92% of restaurants could not make December rent
Return of indoor dining offers a glimmer of hope
The situation for New York City’s restaurateurs — and their landlords — got even more dire at the end of 2020.
A new report by the New York City Hospitality Alliance found that 92 percent of restaurants could not pay their full December rent, the highest that number has been since the pandemic began.
That number has also increased every month during the health crisis; in June, 80 percent of restaurateurs couldn’t afford rent, and it’s steadily risen since.
Of those who could afford some rental payment at the end of 2020, just 49 percent paid half of their rent, while 28 percent paid less than half.
And though they may be teetering on the brink of survival, not all restaurants are getting a break from their landlords. Sixty percent of landlords have not worked with tenants to waive rental payments.
Of the 40 percent who did waive rent, only 17 percent waived more than half of rent owed, while 37 percent deferred those payments to a later date.
Some restaurants — 14 percent — however, have managed to renegotiate their leases. Twenty-four percent remain in good faith negotiations.
But there may be a glimmer of hope on the horizon.

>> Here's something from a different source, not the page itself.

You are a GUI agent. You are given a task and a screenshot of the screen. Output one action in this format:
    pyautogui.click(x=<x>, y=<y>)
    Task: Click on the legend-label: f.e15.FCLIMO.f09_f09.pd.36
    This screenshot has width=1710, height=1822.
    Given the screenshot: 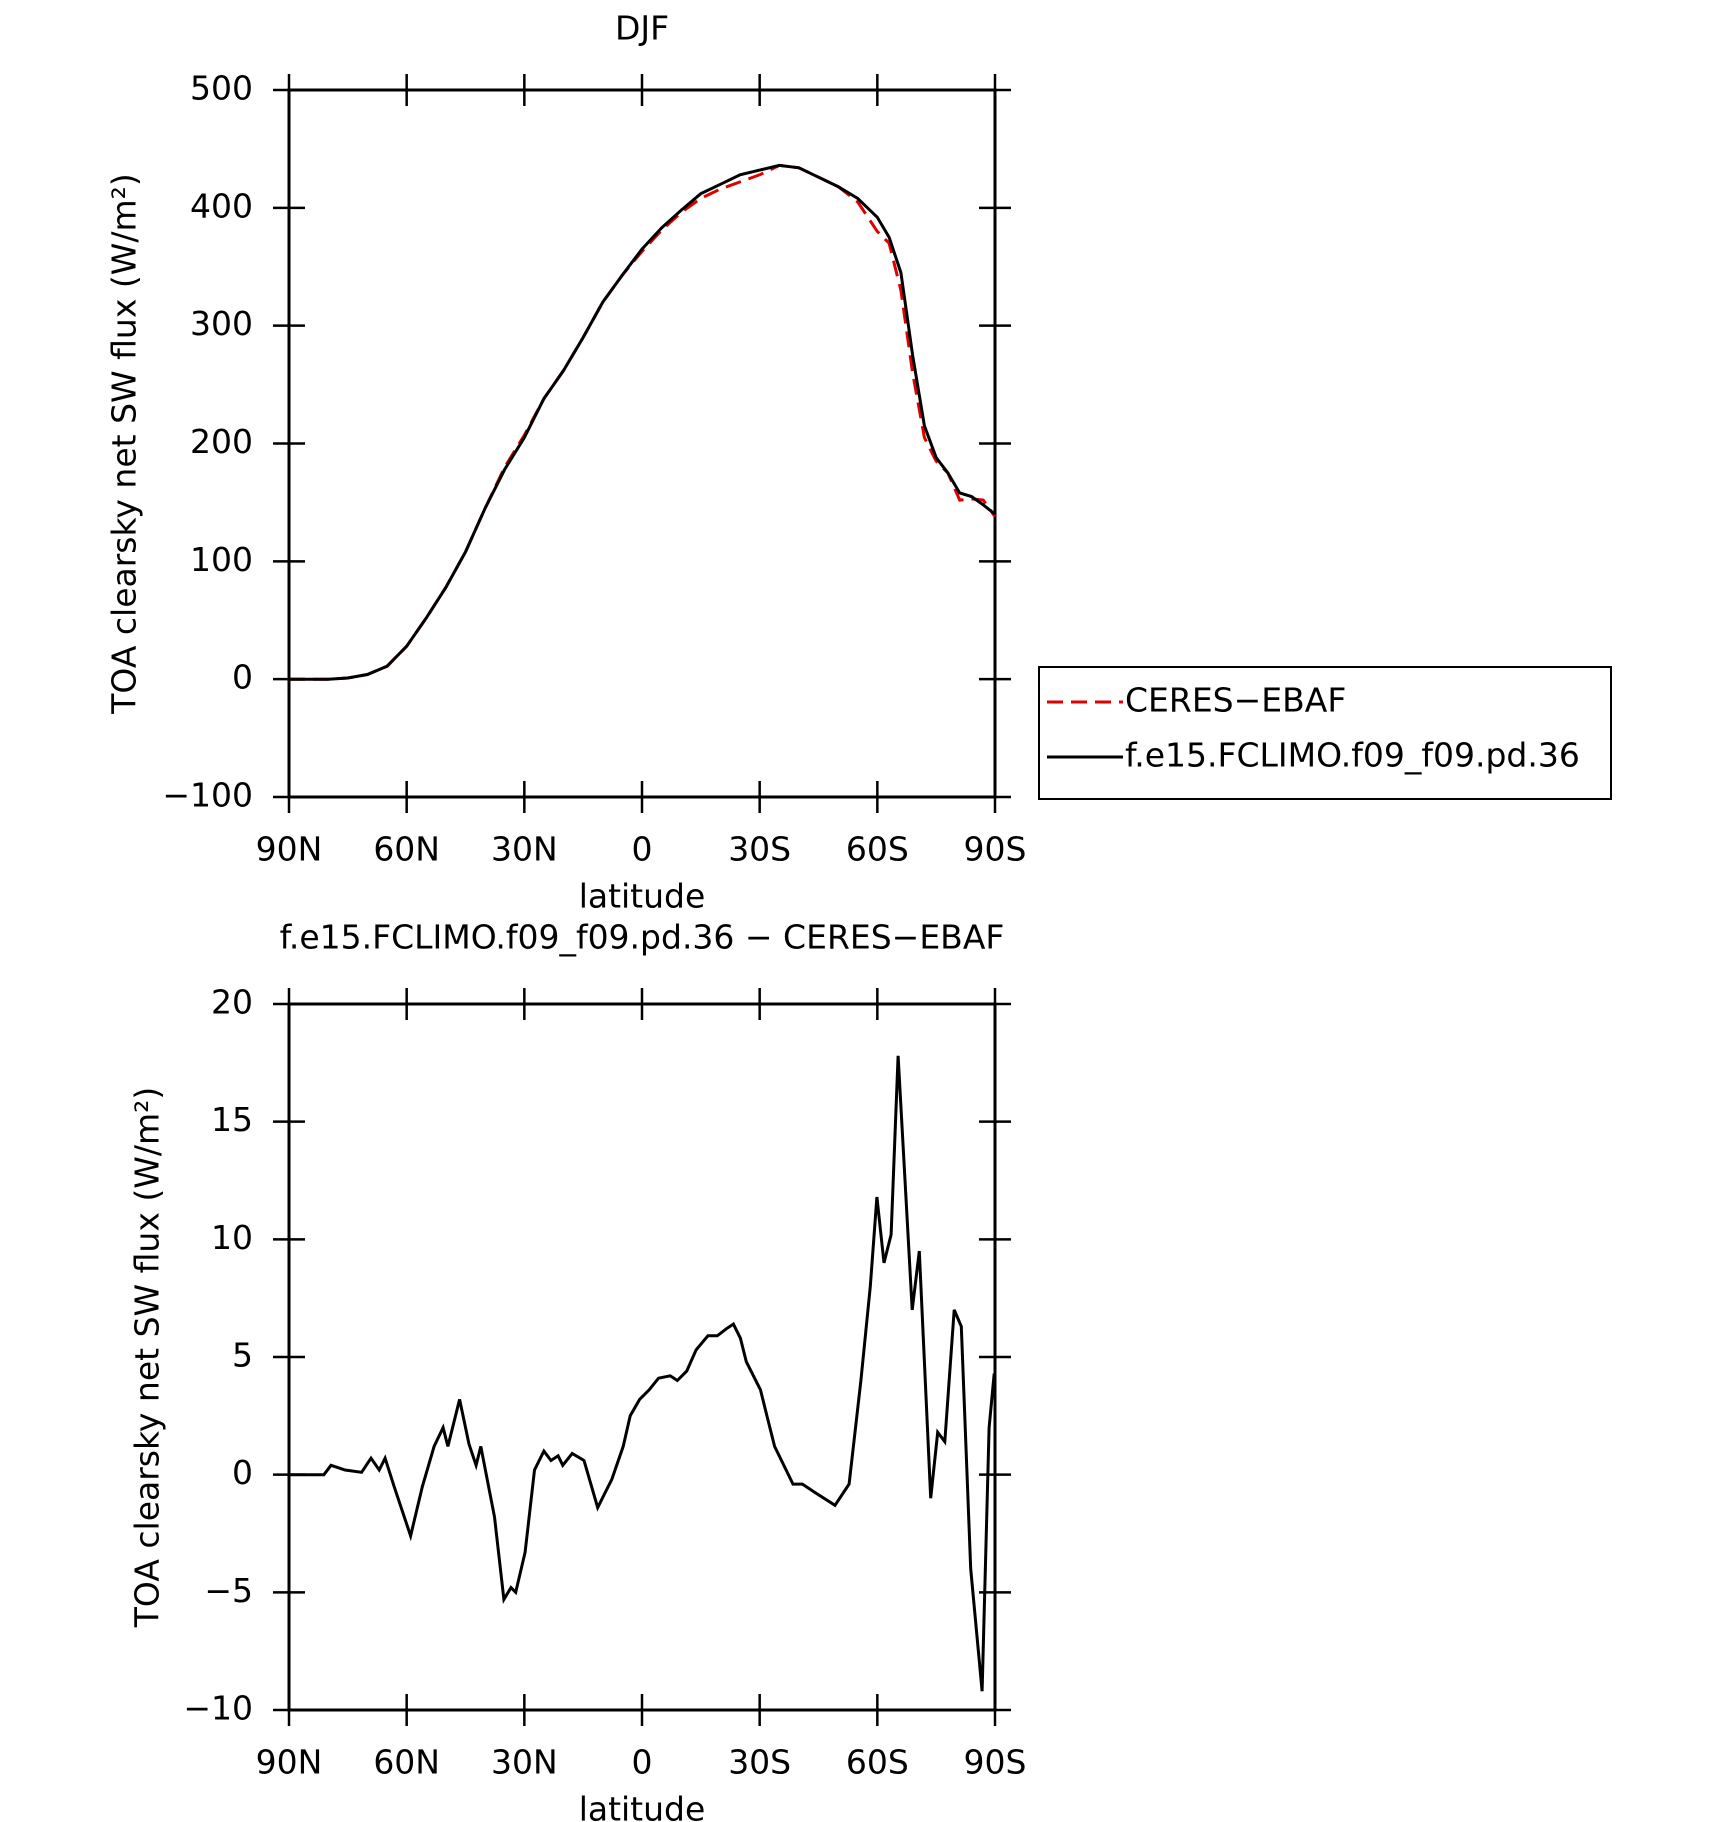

The results of the survey predate the reopening of indoor dining, which is expected to help with restaurants’ bottom lines.
For example, the number of seated diners on Valentine’s Day was only 56 percent lower than it was the same Sunday a year ago — the smallest decline since restrictions began last March
But Andrew Rigie, the executive director of the NYC Hospitality Alliance, called on the state to allow restaurants to move indoor dining to 50 percent capacity — currently, it’s capped at 25 percent — to help boost revenue for struggling eateries. About 4,000 restaurants in New York City have shut since the pandemic began 11 months ago.
“While the reopening of highly regulated indoor dining is welcome news, we need to safely increase occupancy to 50 percent as soon as possible, and we urgently need robust and comprehensive financial relief from the federal government,” Rigie said in a statement. His group has been pushing Congress to pass the RESTAURANTS Act and increase relief funding for restaurateurs.